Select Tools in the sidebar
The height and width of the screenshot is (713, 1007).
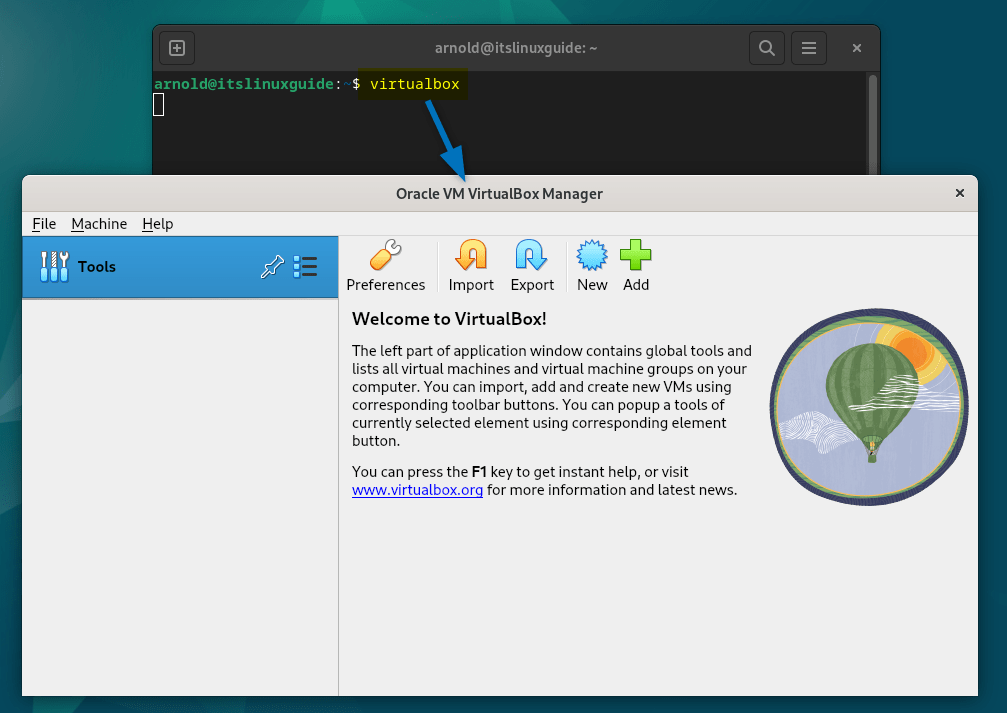[95, 267]
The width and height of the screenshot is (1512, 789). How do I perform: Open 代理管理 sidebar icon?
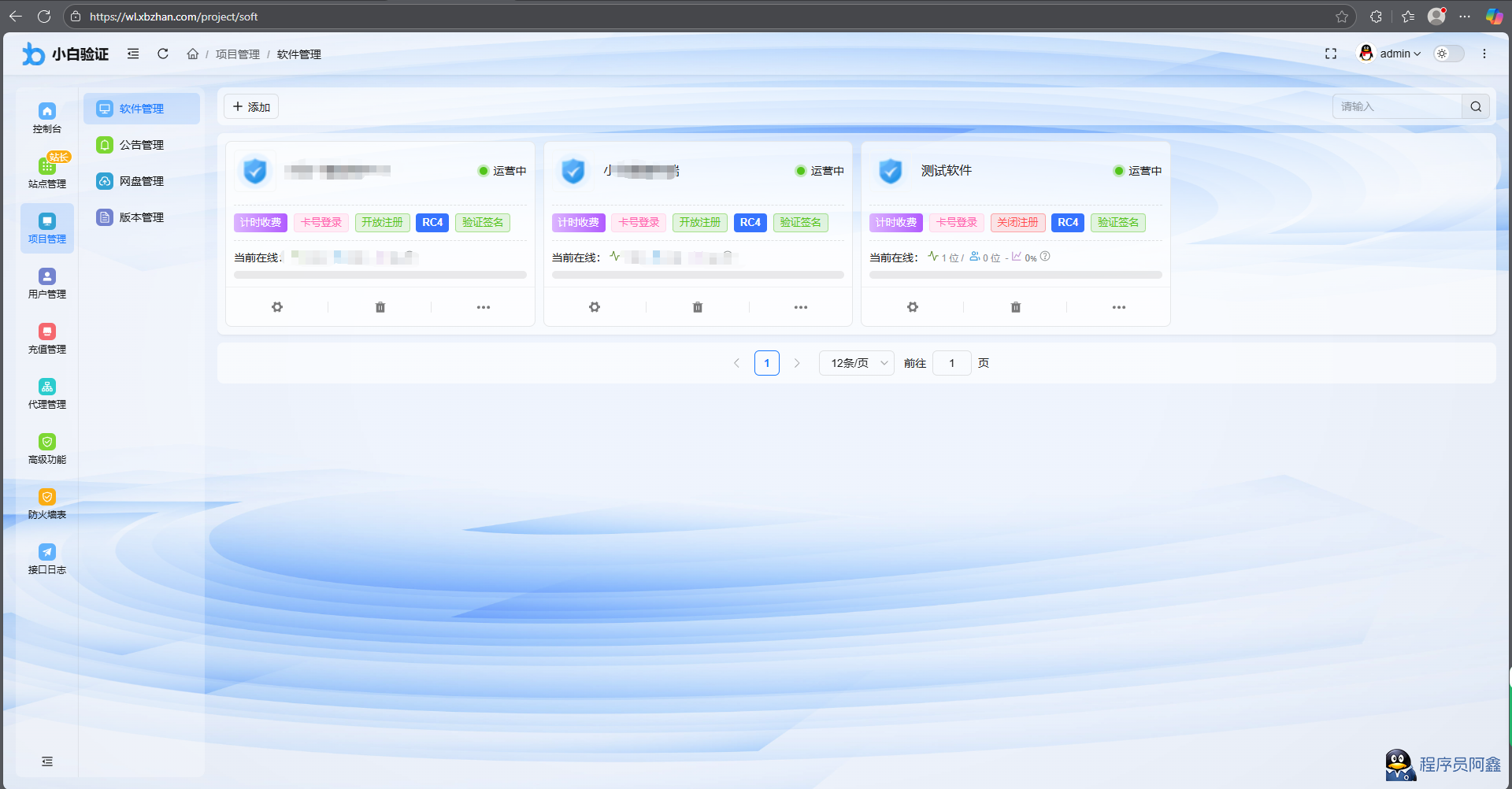pyautogui.click(x=47, y=393)
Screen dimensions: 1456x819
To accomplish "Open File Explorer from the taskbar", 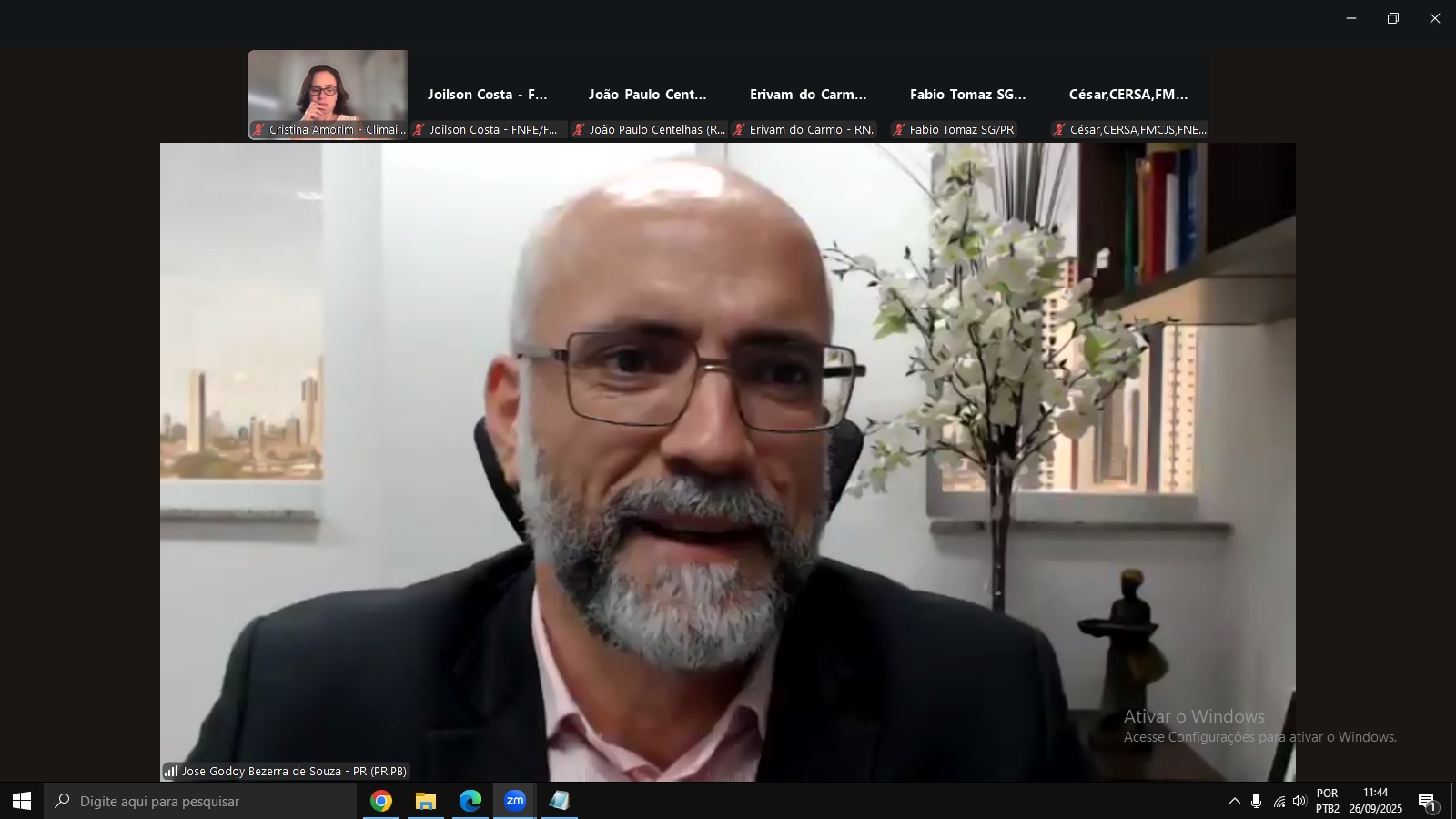I will point(426,801).
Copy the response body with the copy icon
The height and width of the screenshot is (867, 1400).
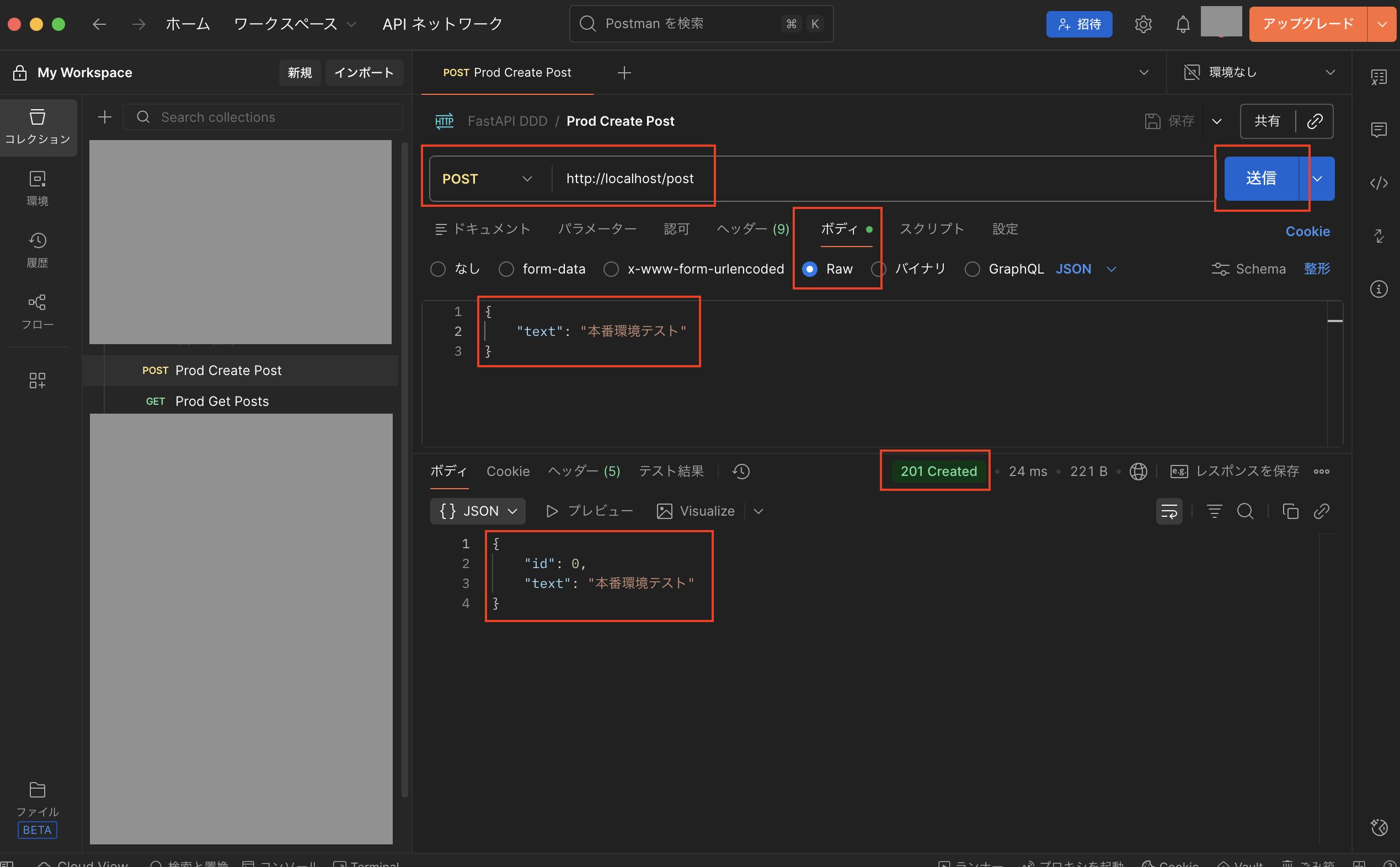click(1290, 511)
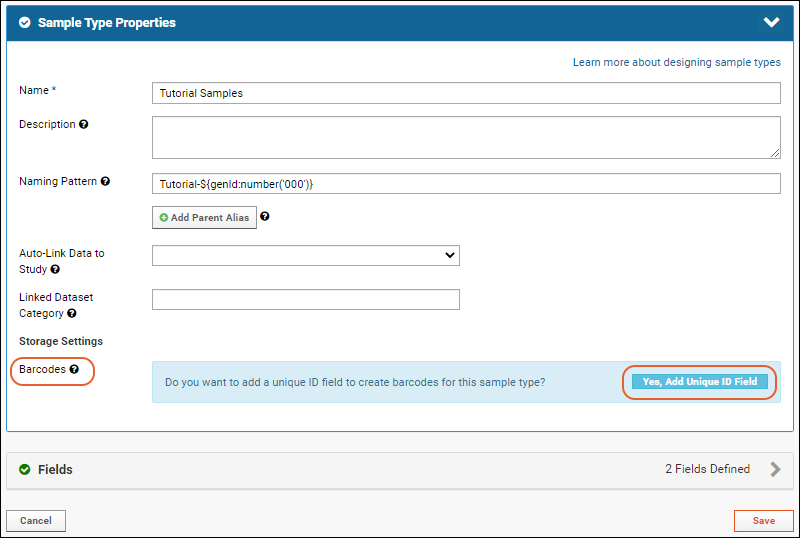The height and width of the screenshot is (538, 800).
Task: Open Learn more about designing sample types
Action: pyautogui.click(x=677, y=62)
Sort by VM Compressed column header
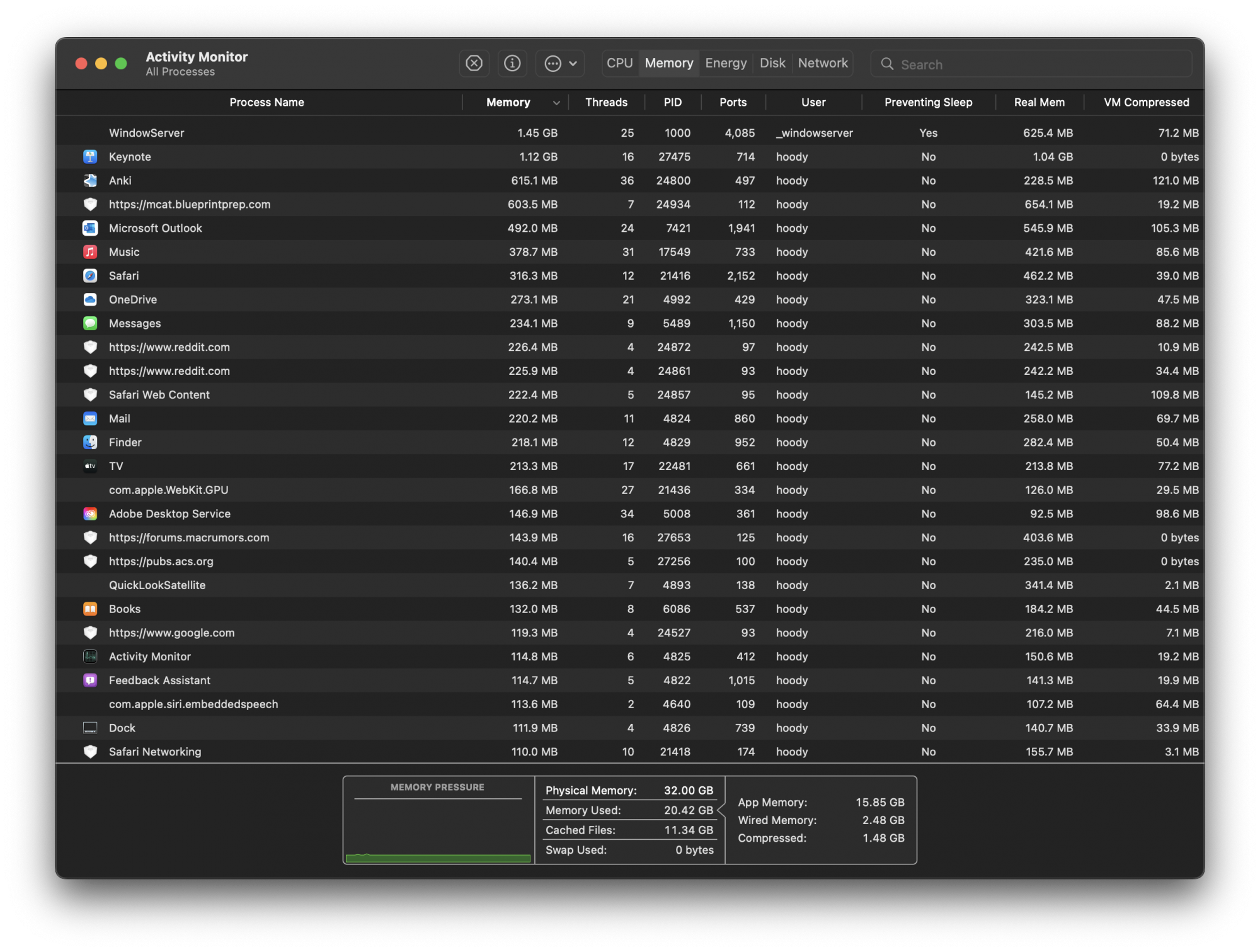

—————

Give every line of the listing above, from the line holding "Copy the response body with the copy icon" through the end, as a JSON list of strings with one string per line. Skip blank lines and leave out the pictures.

[
  "Copy the response body with the copy icon",
  "The height and width of the screenshot is (867, 1400).",
  "click(1290, 511)",
  "The height and width of the screenshot is (538, 800).",
  "Task: Open Learn more about designing sample types",
  "Action: pyautogui.click(x=677, y=62)",
  "Sort by VM Compressed column header"
]